●緒方てい『キメラ』9巻
既巻中最燃えエピソード、烈風のタキの回を収録。
男よりもヒロインの方が戦闘力が高い話なんですよ。その点に男の方はずっとやり切れなさを感じているという描写でタメにタメていたんですが、ついに今巻にて、ただヒロインを守りたいが一心で苦難の末に男が新たな力を身につけ、ヒロインの絶対絶命のピンチに颯爽と光臨というバカカタルシスの一冊。帯のフレーズが熱い。
「絶望の闇に射す 一条の光とならん―― 今、キミのもとへ!!」
ファンタジー媒体では今一番熱い異種族恋愛物を描いてる漫画じゃないかなんて思ってるんですが、他にもガンダムSEEDなんかと重なる要素として、今巻では「憎しみの連鎖」をテーマとして扱って帰結させています。自分が抱いた憎しみはともかく、せめて次の世代には憎しみが風化すればいいな……みたいな所で一つ物語の筆を置いています。エンディング、めちゃめちゃキレイです。これ、時間の都合上雑誌でリアルタイムで追うのは断念してしまったんですが、これからも単行本は楽しみにしておこう。
●佐渡川準『無敵看板娘』11巻
僕が大好きな新キャラ、婦人警官権藤エツ子さんが登場の11巻。太田さんとの絡みの一話が大好き。
「確かに戦隊モノは子供に勇気と正義の心を与えるもんだよ!子供騙しだよ!!しかしそこには大人による巧妙な騙しのテクニックが満載なんだよ!そういう意味じゃ芸術なんだよ!んでもって俺は正義を愛してーんだよ騙されてーんだよ!!大人の脳が作ったものに大人がはまって何が悪い!!」(太田さん)

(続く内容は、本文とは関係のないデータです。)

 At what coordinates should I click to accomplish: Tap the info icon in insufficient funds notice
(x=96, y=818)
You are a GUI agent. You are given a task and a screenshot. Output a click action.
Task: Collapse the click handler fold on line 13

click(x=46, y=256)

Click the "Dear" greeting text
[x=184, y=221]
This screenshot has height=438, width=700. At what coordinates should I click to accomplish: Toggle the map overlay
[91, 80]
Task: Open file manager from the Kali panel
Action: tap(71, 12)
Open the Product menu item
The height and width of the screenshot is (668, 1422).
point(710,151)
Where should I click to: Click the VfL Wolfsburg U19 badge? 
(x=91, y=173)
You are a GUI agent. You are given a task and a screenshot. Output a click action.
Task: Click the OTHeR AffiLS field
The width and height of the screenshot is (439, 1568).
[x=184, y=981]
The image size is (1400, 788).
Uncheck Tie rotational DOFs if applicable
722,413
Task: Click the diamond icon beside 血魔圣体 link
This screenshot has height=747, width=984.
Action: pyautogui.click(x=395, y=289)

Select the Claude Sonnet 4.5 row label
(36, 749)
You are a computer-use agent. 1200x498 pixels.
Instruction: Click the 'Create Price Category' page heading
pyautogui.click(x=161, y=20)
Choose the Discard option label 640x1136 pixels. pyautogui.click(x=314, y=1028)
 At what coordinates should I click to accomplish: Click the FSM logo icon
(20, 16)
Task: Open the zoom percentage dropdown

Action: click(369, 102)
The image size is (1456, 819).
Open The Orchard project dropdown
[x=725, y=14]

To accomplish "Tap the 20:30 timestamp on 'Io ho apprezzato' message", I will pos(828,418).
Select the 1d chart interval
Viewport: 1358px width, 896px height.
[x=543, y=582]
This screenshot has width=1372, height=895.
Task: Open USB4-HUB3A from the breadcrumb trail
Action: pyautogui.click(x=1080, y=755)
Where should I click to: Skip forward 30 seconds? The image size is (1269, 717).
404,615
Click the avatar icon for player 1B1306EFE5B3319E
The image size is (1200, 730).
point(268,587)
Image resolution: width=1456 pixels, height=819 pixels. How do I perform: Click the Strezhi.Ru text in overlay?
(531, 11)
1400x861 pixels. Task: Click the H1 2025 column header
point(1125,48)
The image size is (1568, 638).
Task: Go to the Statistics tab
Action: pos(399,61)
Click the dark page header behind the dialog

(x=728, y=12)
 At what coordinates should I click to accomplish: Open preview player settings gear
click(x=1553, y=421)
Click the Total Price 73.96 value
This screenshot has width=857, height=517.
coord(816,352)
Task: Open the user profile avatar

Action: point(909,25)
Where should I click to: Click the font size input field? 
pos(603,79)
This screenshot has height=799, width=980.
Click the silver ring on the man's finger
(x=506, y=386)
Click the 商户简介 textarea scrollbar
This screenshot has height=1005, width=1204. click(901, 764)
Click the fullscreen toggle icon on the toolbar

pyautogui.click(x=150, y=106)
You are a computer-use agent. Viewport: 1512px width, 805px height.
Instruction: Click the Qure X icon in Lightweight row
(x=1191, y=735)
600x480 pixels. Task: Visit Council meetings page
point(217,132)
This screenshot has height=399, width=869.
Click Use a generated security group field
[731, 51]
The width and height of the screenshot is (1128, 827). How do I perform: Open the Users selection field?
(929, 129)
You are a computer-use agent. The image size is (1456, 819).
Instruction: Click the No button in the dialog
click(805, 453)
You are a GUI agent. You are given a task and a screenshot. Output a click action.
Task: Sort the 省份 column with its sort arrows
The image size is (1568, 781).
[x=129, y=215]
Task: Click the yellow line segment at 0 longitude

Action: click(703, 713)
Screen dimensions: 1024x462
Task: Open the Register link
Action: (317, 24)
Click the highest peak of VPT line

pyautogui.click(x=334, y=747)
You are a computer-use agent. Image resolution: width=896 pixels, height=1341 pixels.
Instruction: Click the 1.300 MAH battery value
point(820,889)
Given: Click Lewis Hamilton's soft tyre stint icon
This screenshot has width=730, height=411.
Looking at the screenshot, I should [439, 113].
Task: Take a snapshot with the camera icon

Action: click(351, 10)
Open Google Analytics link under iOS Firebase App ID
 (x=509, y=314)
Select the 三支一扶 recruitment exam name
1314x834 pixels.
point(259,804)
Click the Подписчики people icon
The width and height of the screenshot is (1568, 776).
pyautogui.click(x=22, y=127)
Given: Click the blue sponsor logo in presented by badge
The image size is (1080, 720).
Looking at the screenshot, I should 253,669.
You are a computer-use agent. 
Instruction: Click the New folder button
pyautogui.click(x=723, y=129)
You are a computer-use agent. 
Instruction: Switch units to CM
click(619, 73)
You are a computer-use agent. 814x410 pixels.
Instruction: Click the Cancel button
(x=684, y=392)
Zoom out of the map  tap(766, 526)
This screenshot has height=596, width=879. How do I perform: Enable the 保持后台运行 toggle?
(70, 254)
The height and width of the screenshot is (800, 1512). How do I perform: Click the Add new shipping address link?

僕も大人ですが仮面ライダー見てるしジャンプも読んでます。すいません。
そして権藤さんの天使の笑顔。
「正義を愛する心に 年齢は関係ないんじゃないですか!?」(権藤さん)
太田さん−権藤さんカップル一押しです。
でも以後二人の関係の話はまだ描かれてないんだよね。どんどん絡めて欲しい二人なんですが。そんな、今でもチャンピオンで立ち読んでる「無敵看板娘」の最新刊でした。
●佐々木少年『真月譚 月姫』2巻
僕の中では『空の境界』の奈須きのこ氏がシナリオ担当した伝説の同人ノベルゲーム『月姫』の漫画版。ゲームの月姫は現在では手に入りにくくなっているので、僕のように空の境界から入った奈須ファンは、月姫に関してはこの漫画版が初接触という人も結構多いと思います。
で、やっぱりバカ面白いのだよ、これが。
直死の魔眼に燃えーの、ギャルゲーチックに女性に囲まれる主人公の環境に萌えーの。
『空の境界』と重なる部分も出て来て、既読者は思わずニヤリとさせられたりも。
とりあえず、『月姫』に関しては現物を入手する気力がいまいちないのと、やる時間もないのとで、しばらくはこの漫画版で接種していきますわ。
キメラ 9 (9)
無敵看板娘 11 (11)
真月譚月姫 2 (2)
真月譚は、確かに面白いんですが・・・メインヒロインであるアルクェイドルートだけなんですよね、まあマンガですから仕方が無いんですが。そのルートをあそこまで美しく『動く(?)画像』に昇華させた技術や、現実そのものの世界観がどんどん違う世界になっていく所をうまく表現できているのとかは素直に評価する・・・んですけどねー・・・。
さっちんが生きているというのも賛否両論だったみたいですね、原作ことゲーム版では彼女の死が志貴に大きな影響を与えていて、その後の志貴の行動もそれを背負ってます。
『『月姫』の世界を漫画にするなら、彼女の死は特に月姫を知らない人には必須だった』
『さっちんのファンだし、こういった救われるifがあって嬉しい』
大雑把に分けると良く聞く意見はこんな感じです。
月姫の魅力は5人のヒロインルートがそれぞれまったく違うということ。アルクルートで「あーこれで月姫の謎は終わった」と思ったらそれはまだ5分の一以下だというわけで。
一番アルクルートに近いシエルルートですら全然違いますからね。
あんまりドギツイネタばれすると目も当てられないのでここはという所は喋りませんが、特に琥珀さんにびっくりするでしょう。